I cannot watch any of this without thinking about the sappy soap opera of my parents generation Dallas, and I have come to believe the resemblance is not a coincidence of genre but a recurrence of function. These shows are doing the same psychic labor, separated by forty years and pointed in opposite emotional directions.
Remember what Dallas was actually metabolizing. The Ewings of the show Dallas were selfish antiheros just like the Duttons. Before 1978 the city of Dallas was a wound. After the Kennedy assassination the national press branded it the City of Hate, the place whose feverish right-wing atmosphere had supposedly made the murder thinkable, and the city carried that stigma like a contamination, tourism collapsing, the name itself becoming a synonym for the violent end of the mid-century American story. The show never mentioned any of it. It never said Dealey Plaza, never said Kennedy. It simply replaced the association. Where the city had meant a dead president and the abrupt end of the East Coast, Ivy League, public-service idea of power, the show offered J.R. Ewing, oil money, ten-gallon hats, and the gorgeous spectacle of people getting rich by extracting things from the ground and ruining each other in boardrooms.

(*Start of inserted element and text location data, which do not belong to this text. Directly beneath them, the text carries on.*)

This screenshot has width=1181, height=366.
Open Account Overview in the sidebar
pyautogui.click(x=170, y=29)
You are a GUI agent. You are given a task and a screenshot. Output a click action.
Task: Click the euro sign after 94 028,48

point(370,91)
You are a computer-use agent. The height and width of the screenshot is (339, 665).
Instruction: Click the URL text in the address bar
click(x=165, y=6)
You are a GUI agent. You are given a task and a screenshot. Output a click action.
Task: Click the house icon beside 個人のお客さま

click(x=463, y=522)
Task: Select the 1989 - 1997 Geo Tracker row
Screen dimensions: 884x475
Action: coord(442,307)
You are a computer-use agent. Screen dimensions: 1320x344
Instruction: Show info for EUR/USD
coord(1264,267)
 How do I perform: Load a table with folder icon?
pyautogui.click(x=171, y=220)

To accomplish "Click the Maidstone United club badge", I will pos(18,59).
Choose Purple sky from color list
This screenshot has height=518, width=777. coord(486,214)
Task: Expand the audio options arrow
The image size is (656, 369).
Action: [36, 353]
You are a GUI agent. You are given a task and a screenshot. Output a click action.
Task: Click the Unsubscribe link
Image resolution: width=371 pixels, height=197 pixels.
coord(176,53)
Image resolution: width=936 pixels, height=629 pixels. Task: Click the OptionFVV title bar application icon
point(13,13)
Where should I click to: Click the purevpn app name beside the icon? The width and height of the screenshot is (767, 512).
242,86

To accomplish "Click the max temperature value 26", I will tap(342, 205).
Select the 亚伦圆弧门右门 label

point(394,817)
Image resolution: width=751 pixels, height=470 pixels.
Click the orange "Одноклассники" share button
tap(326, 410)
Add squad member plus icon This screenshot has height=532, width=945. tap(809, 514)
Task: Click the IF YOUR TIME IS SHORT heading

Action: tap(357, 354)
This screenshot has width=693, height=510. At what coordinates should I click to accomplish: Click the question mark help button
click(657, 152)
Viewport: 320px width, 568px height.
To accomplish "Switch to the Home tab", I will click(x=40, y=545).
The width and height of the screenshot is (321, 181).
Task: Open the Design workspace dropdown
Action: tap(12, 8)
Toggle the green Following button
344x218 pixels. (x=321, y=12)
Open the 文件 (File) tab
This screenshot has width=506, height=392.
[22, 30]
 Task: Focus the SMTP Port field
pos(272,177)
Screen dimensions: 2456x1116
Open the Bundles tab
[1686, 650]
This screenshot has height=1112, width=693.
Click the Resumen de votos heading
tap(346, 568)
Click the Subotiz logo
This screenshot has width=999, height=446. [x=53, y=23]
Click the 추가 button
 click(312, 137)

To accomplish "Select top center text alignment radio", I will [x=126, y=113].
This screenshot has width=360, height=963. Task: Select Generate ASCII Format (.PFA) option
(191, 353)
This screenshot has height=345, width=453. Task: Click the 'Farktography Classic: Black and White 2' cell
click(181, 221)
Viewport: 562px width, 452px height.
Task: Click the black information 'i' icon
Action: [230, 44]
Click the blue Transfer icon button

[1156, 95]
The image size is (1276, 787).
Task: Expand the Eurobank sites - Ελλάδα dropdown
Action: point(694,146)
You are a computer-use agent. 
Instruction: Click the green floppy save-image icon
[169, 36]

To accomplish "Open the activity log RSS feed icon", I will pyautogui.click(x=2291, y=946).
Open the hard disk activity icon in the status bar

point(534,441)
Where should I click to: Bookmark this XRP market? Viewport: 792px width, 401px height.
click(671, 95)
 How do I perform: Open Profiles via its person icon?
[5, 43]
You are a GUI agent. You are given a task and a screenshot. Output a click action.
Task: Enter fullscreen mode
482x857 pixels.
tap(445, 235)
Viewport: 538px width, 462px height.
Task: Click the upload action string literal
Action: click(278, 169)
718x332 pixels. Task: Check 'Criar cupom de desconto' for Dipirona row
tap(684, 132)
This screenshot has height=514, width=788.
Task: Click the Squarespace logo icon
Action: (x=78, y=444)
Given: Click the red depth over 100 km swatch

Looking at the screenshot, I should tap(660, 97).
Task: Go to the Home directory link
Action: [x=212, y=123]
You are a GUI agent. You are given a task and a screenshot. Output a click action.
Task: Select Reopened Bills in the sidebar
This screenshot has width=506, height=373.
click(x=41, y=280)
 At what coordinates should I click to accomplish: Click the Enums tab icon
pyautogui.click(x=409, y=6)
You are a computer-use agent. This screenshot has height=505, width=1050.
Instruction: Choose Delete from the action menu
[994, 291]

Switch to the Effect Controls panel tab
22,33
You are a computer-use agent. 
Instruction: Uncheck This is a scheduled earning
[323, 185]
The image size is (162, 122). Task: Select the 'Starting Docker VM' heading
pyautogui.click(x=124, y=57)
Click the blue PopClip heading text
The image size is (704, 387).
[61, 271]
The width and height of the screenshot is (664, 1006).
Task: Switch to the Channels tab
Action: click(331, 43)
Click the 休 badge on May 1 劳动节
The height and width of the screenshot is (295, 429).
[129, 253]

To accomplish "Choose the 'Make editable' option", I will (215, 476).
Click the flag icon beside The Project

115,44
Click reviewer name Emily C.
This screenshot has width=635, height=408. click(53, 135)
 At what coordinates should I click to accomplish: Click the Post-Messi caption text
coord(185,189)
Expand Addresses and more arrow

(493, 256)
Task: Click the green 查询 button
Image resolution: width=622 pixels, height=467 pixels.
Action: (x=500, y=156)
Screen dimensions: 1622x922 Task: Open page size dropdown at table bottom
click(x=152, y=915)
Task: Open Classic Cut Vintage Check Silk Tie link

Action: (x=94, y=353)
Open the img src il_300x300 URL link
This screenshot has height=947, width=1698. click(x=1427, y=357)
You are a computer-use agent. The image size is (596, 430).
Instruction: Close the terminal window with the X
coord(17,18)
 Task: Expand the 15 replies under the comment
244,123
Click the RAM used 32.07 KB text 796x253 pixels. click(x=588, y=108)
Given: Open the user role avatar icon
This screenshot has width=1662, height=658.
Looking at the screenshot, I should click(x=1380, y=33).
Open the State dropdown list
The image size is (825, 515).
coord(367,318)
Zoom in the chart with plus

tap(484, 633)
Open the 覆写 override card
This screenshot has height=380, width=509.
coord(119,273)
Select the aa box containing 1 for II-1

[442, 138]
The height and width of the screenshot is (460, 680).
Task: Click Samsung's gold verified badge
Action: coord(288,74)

And then it performed something close to an exorcism. When the country gathered for “Who Shot J.R.,” one of the most-watched broadcasts in human history, it was, on a level no one had to articulate, restaging the unbearable question it could never resolve about Dealey Plaza, except this time the famous Texan survives and the shooter turns out to be a jealous relative, a private grievance, a thing the family melodrama can absorb. The grief that had been stuck to a real street got transferred to a fictional ranch, and the transfer worked. Southfork replaced the School Book Depository as what the name Dallas conjured.
Underneath the exorcism was an economic transfer the show was also making palatable, the great drain of wealth and power out of the Frostbelt and into the Sunbelt, out of manufacturing and managerial respectability and into oil, real estate, and wildcat extraction. Dallas told the country that the new aristocracy would not be the Kennedys. It would be the Ewings, unapologetic, ruthless, allergic to East Coast modesty, deriving prestige purely from raw capital rather than lineage or service. The show did not argue for this. It made the inheritors of the new order into people you could not stop watching, which is a far more effective form of persuasion than argument. It anesthetized the displacement by making the displacers glamorous. They were wealthy based on the arbitrary rules of ownership and what was Under the land.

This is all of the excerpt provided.